Task to carry out:
Reproduce every line of the records below word for word, leaving out the pictures.
>> START Extracted records
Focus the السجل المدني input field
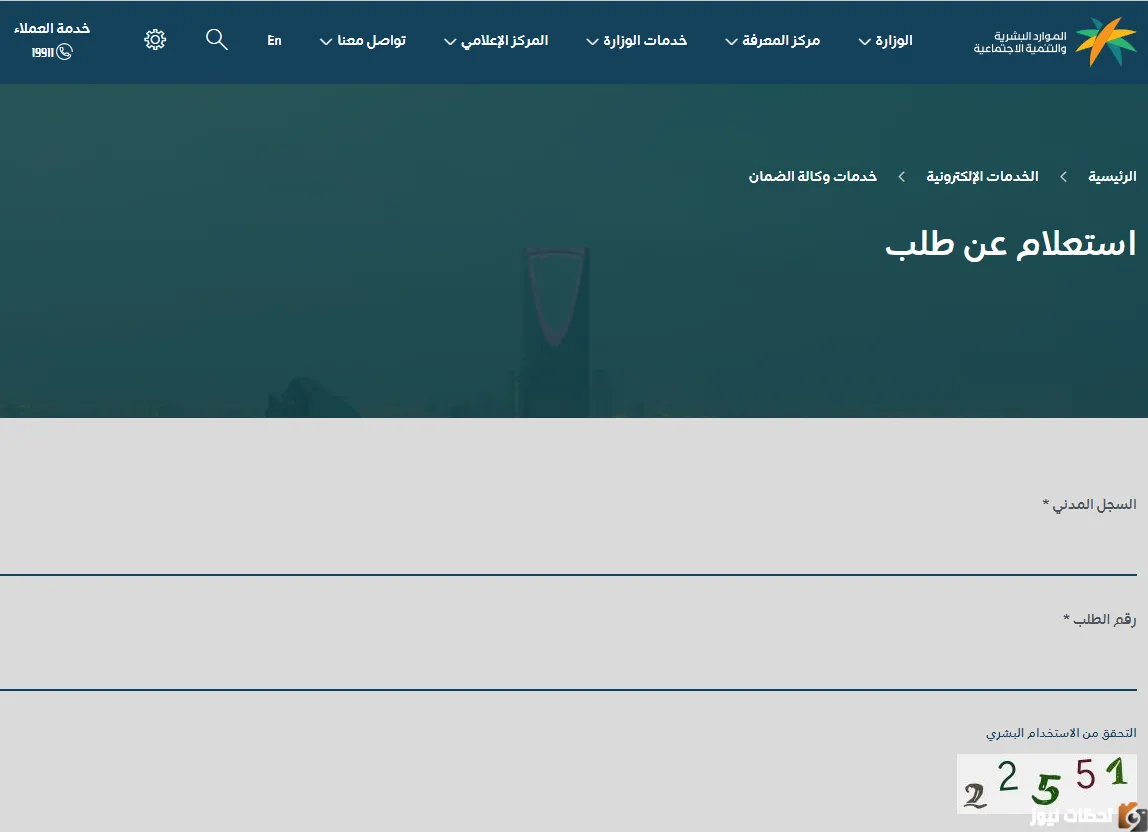Image resolution: width=1148 pixels, height=832 pixels. point(568,551)
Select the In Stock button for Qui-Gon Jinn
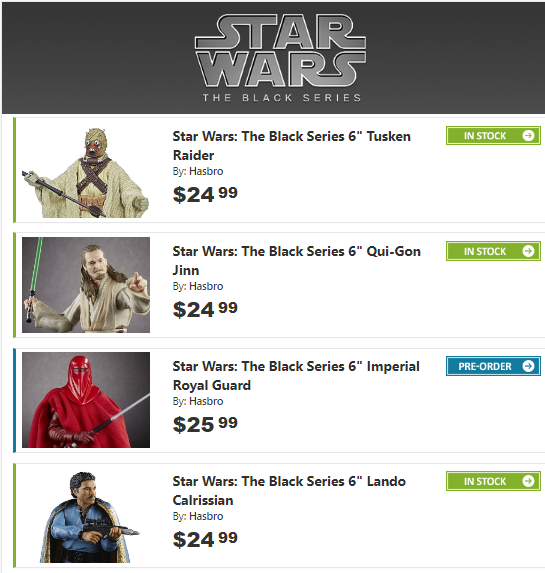545x573 pixels. 493,251
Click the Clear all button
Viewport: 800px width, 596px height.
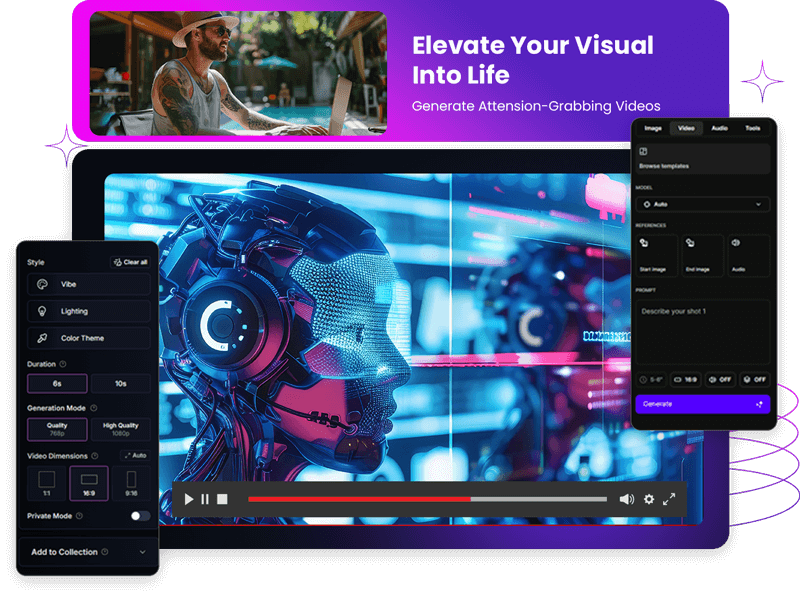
>> END Extracted records
Answer to this exercise:
Focus the السجل المدني input field
Image resolution: width=1148 pixels, height=832 pixels. point(568,551)
Select the In Stock button for Qui-Gon Jinn
545x573 pixels. 493,251
Click the Clear all button
Viewport: 800px width, 596px height.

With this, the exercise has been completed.